## THE PROBLEM
Rewrite the records from the line that contains "The height and" through the end of the records, replacing "card title" with "page heading" and leaving everything else unchanged. Omit the pictures from your answer.

## MATERIAL PROVIDED
** BEGIN **

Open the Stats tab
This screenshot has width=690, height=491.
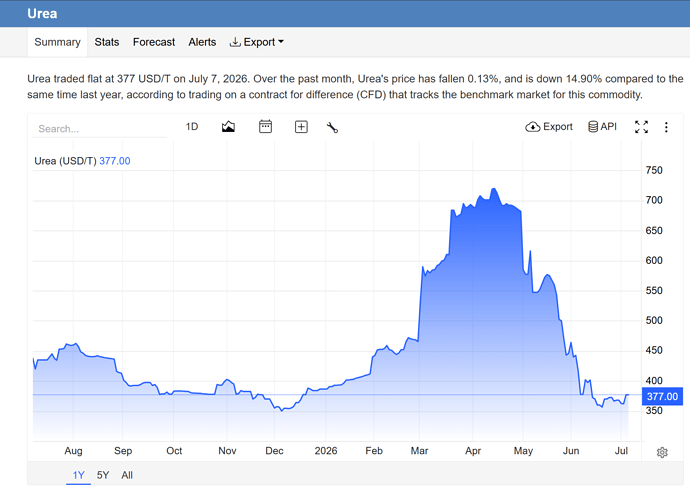click(x=107, y=42)
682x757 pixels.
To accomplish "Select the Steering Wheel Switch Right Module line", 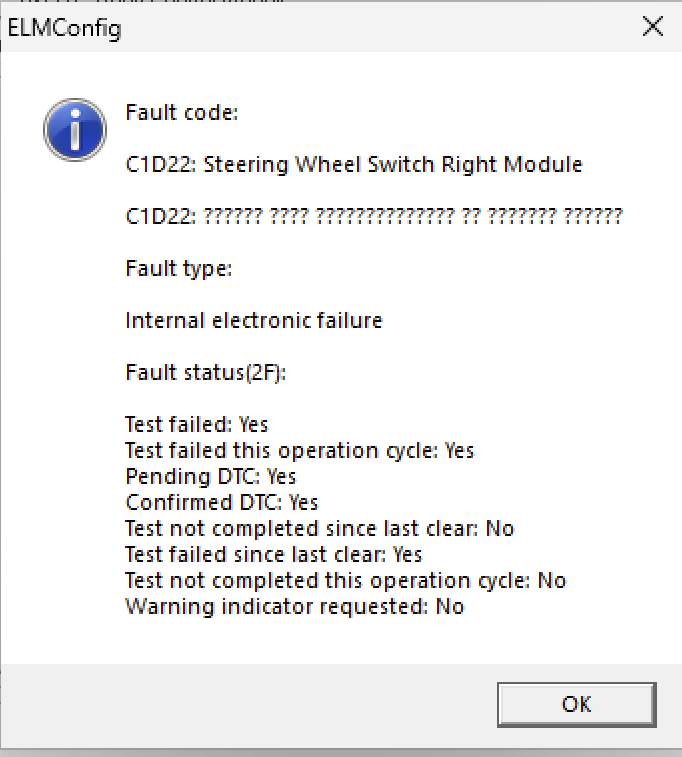I will pyautogui.click(x=354, y=164).
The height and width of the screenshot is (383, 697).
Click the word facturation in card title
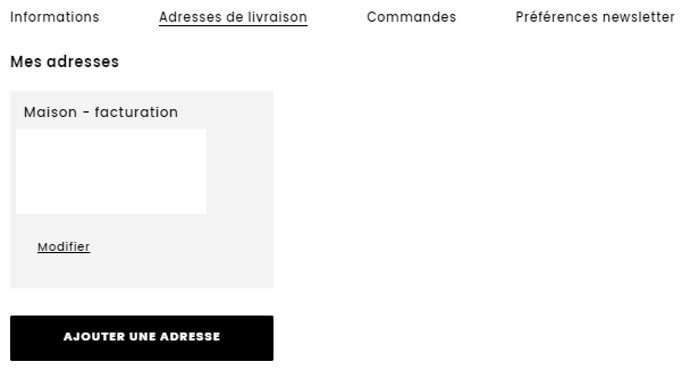click(x=136, y=112)
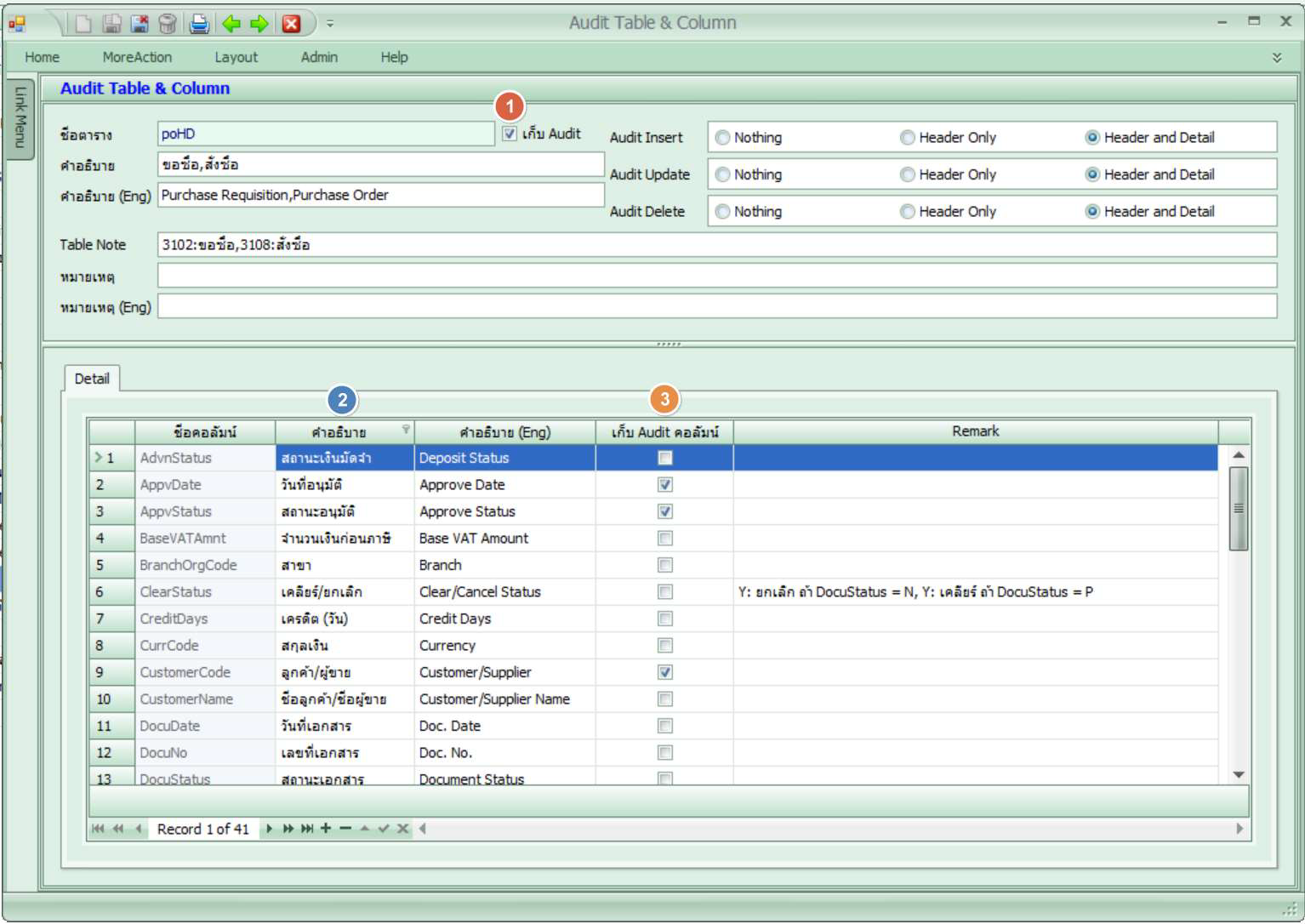The image size is (1305, 924).
Task: Expand the ribbon with double chevron
Action: (1276, 58)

** END **

## ANSWER
The height and width of the screenshot is (383, 697).
Click the word facturation in page heading
click(x=136, y=112)
The image size is (1305, 924).
Task: Expand the ribbon with double chevron
Action: (1276, 58)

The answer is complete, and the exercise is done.